Ruth is not only "feeding" Naomi as a tikkun (to make up for) Moav's long-ago refusal to do so when we were wandering in the desert; Ruth is also repairing the rift between Lot and Abraham. She is surely worthy of becoming King David's great-grandmother.
And no, she is not prohibited to Boaz because she comes from Moav. The rabbis ruled that the prohibition only applies to male members of that nation, who were the ones to refuse bread and water to the Israelites proposing to go through their land on the way to the Jordan River, not to female members.

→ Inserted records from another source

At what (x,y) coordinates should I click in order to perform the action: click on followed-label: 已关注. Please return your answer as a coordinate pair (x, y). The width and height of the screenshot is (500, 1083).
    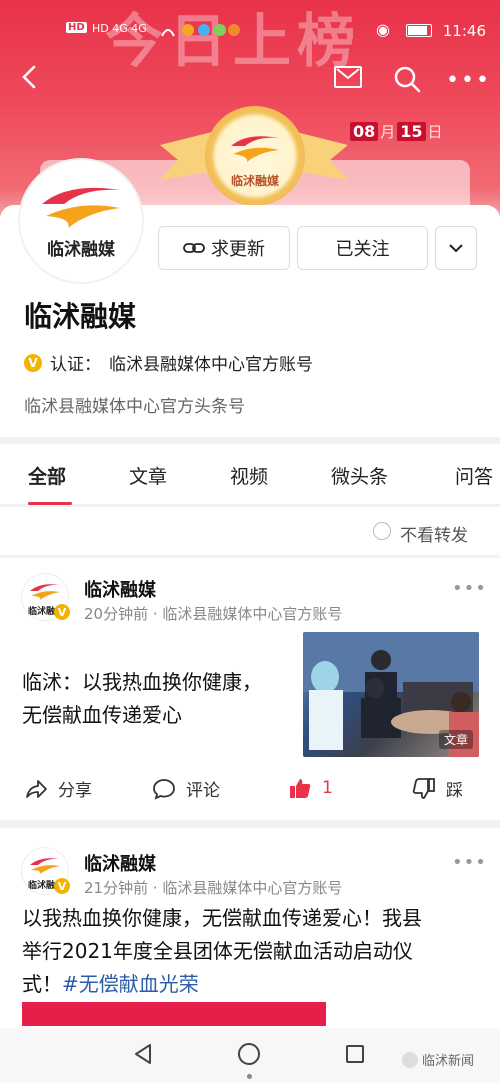
    Looking at the image, I should click on (362, 250).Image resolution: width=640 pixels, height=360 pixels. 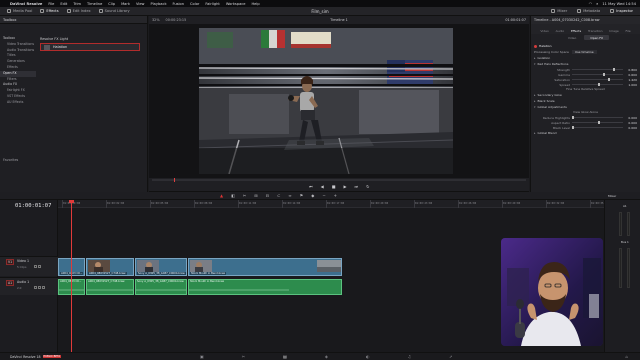 I want to click on eye-icon, so click(x=40, y=266).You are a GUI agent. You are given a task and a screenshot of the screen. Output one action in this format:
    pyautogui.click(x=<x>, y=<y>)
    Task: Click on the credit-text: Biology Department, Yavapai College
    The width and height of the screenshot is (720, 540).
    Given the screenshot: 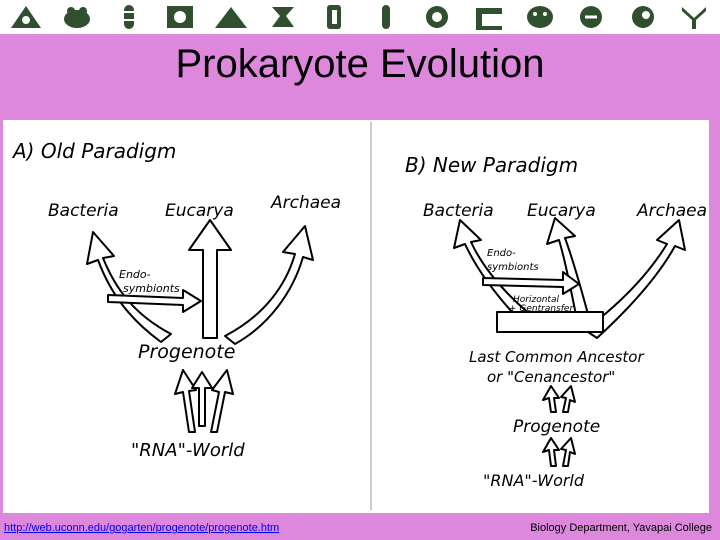 What is the action you would take?
    pyautogui.click(x=621, y=528)
    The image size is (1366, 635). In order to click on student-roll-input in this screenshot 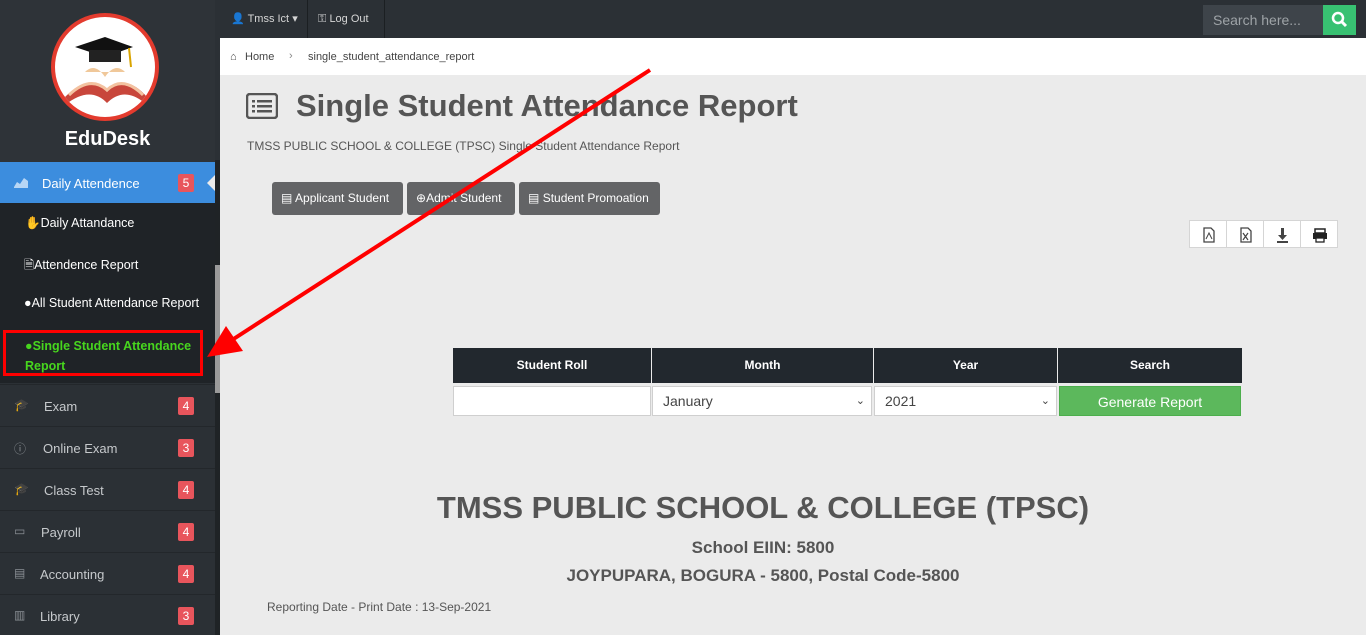, I will do `click(552, 401)`.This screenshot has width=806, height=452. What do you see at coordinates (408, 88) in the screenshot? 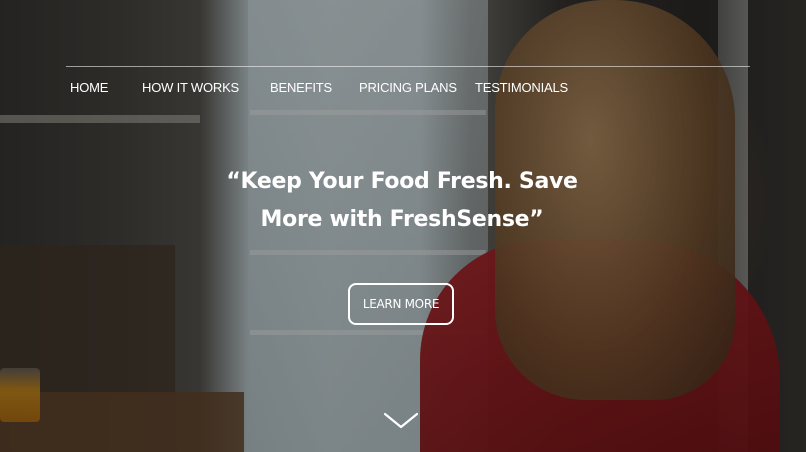
I see `nav-link-pricing-plans: PRICING PLANS` at bounding box center [408, 88].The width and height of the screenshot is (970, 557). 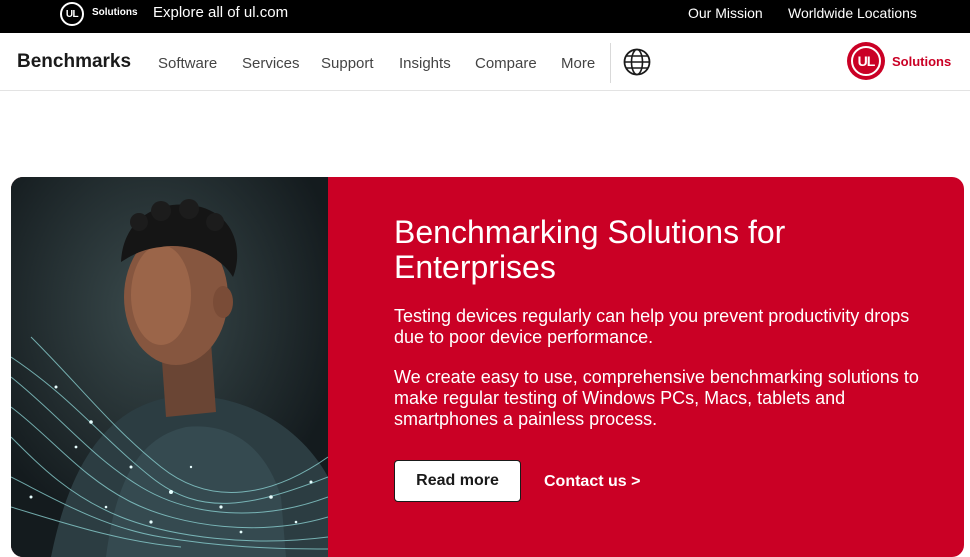 I want to click on our-mission-link: Our Mission, so click(x=726, y=13).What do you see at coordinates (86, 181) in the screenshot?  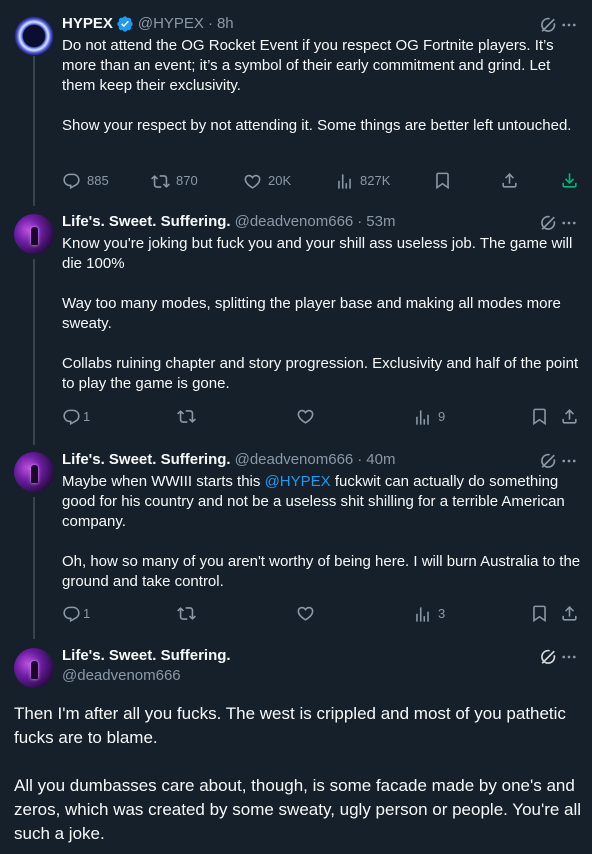 I see `reply-button: 885` at bounding box center [86, 181].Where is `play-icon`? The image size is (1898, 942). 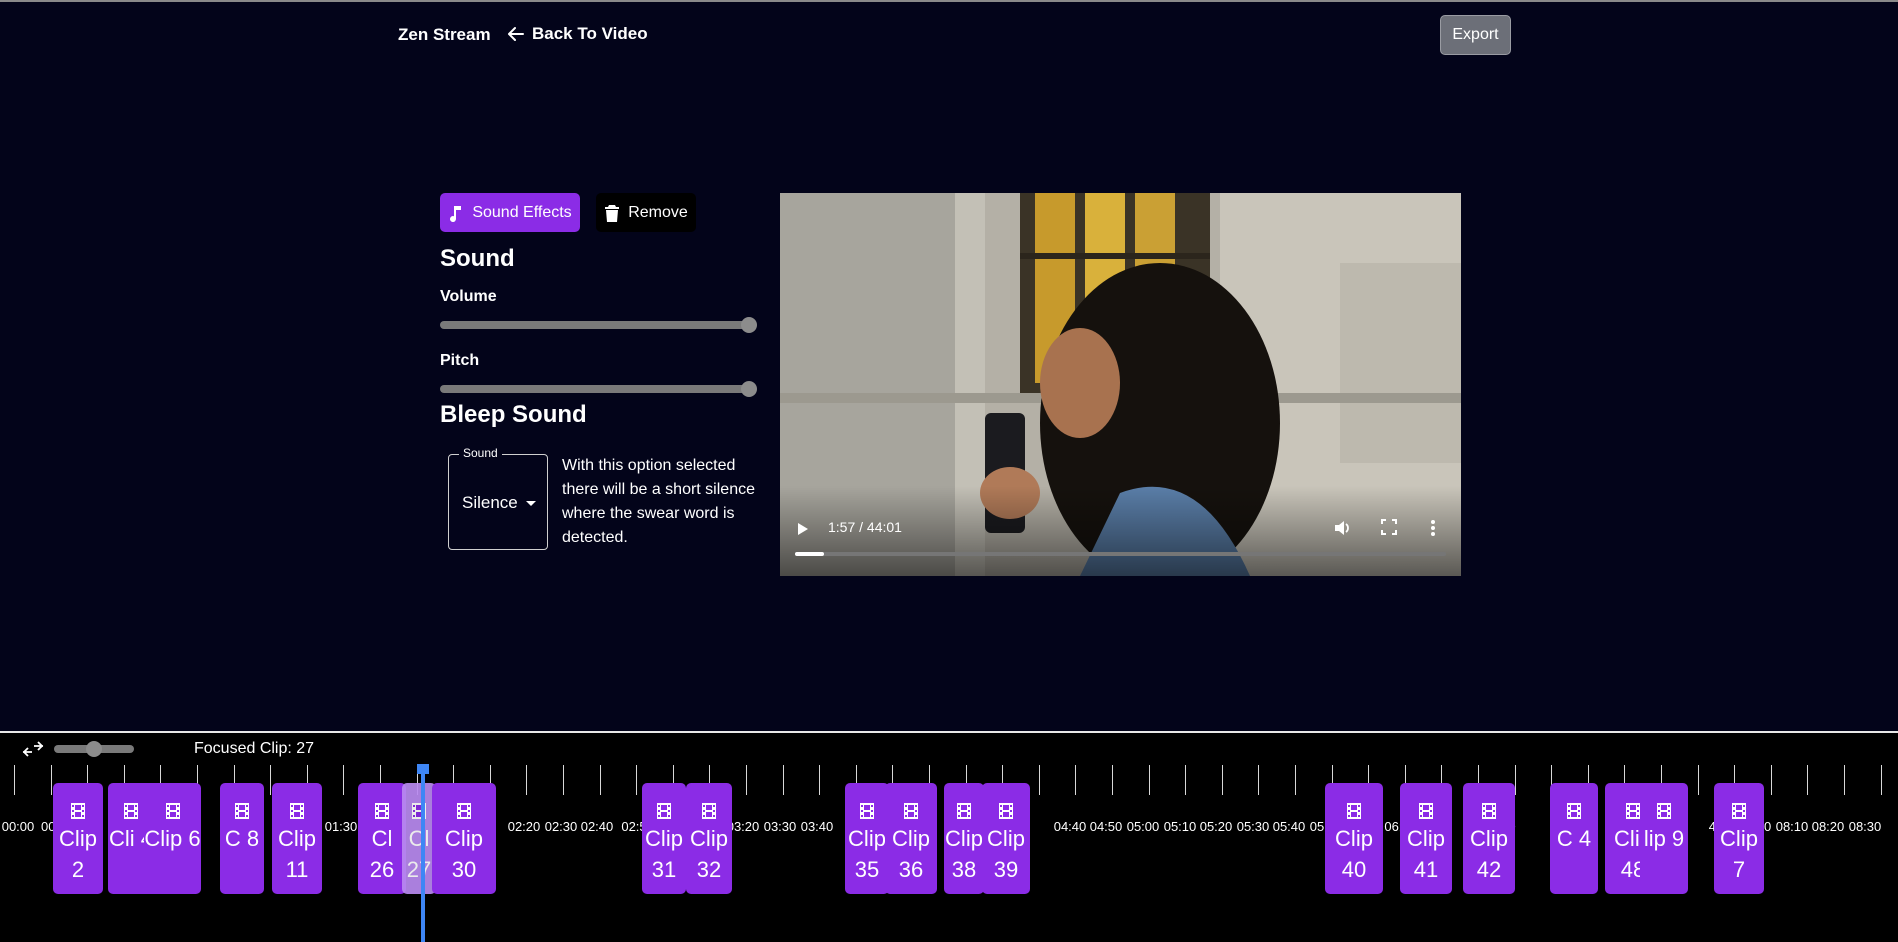 play-icon is located at coordinates (803, 529).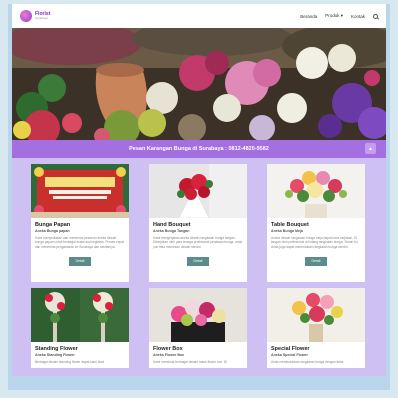 This screenshot has width=398, height=398. What do you see at coordinates (199, 16) in the screenshot?
I see `top-navbar: Florist Surabaya Beranda Produk ▾ Kontak` at bounding box center [199, 16]. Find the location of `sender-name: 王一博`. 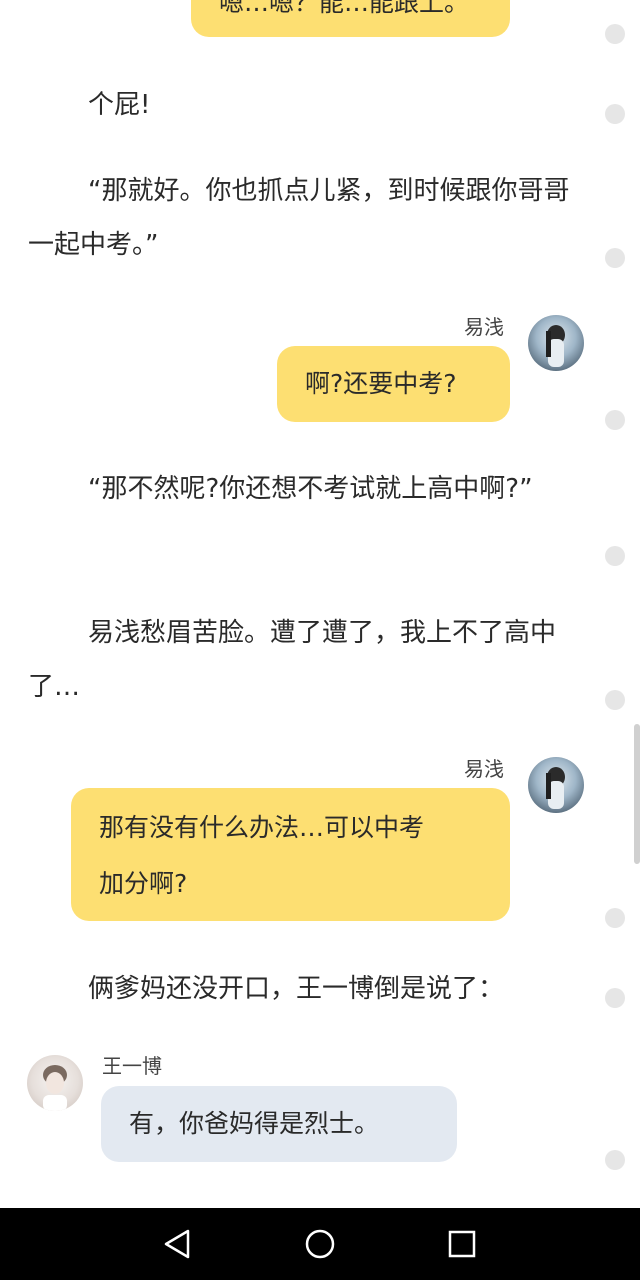

sender-name: 王一博 is located at coordinates (132, 1066).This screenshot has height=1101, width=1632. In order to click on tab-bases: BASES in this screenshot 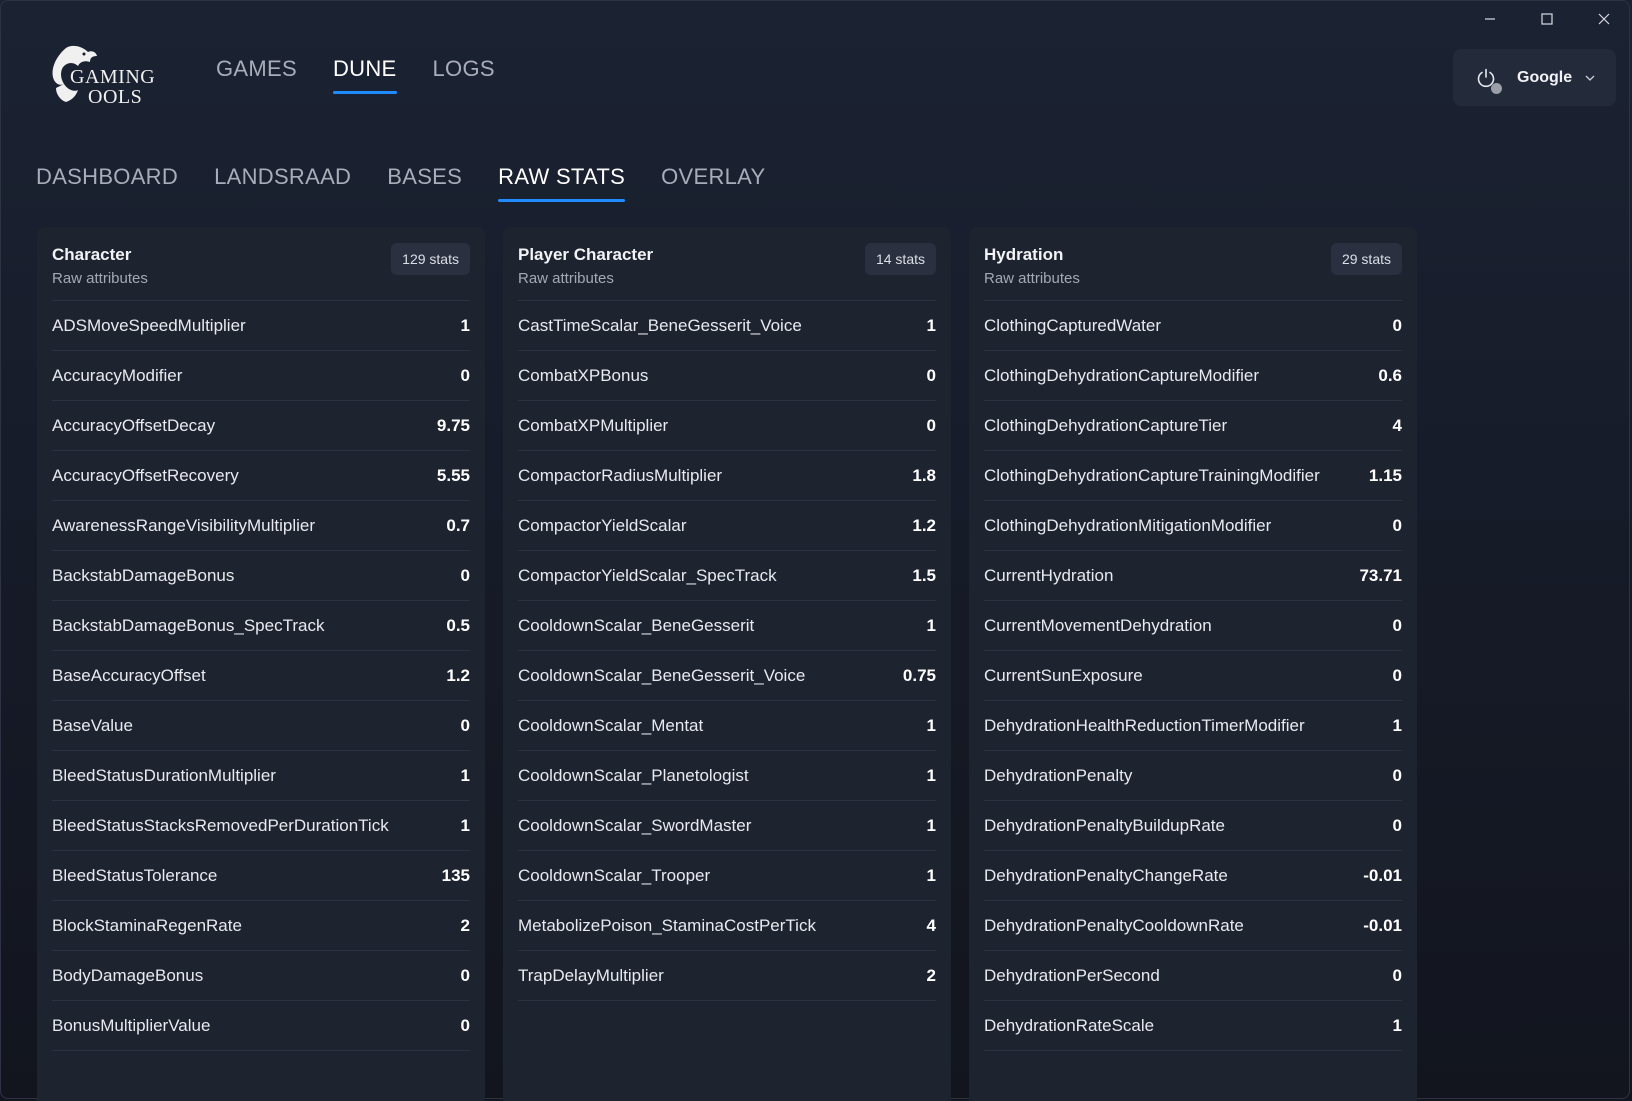, I will do `click(424, 183)`.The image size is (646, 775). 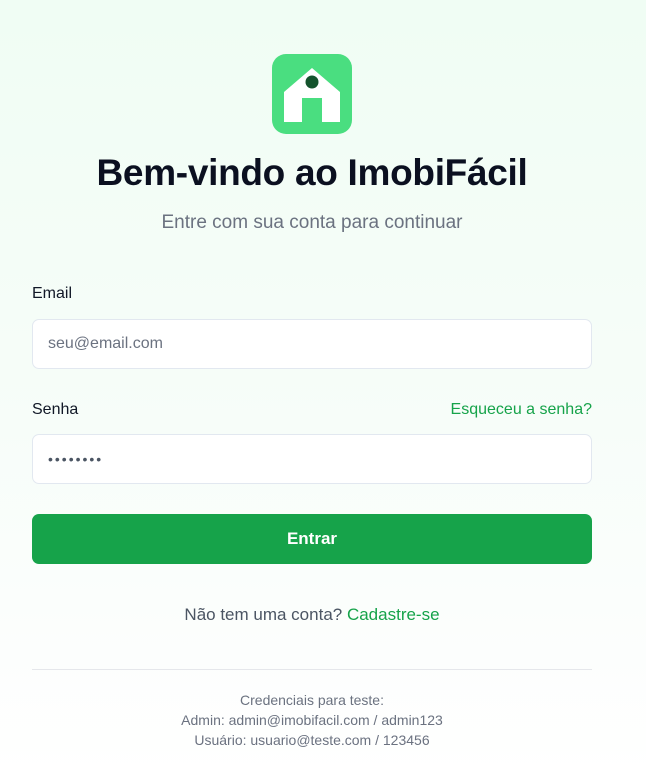 I want to click on page-title: Bem-vindo ao ImobiFácil, so click(x=312, y=172).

As I was studying this brief and elegant Megillah, I had a heretical thought. I have always bitterly opposed the fact that father-daughter intimacy* is not mentioned as clearly forbidden in the Torah along with all the other tabooed sexual relationships. I still do--and yet: It has just occurred to me that had Lot's unnamed daughters not slept with their father there would have been no Moav, no Ruth, and no potential Messianic line coming our way courtesy of Ruth's extraordinary deeds.
Editor's note: *The prohibition is spelled out, it is negative commandment 336 in Maimonides. The Torah expressly prohibits relations with one's son's daughter and one's daughter's daughter, although they are more remotely related. It is therefore considered obvious that a daughter is prohibited and in any case, the issur is a derivation, gzeirah shava, from other prohibitions.
Author's note: I want to thank Fern Sidman for talking to me before Shavuot about this and of course, as ever, I thank my late chevrutah, Rivka Haut z"l, with whom I studied this Megillah, long, long ago.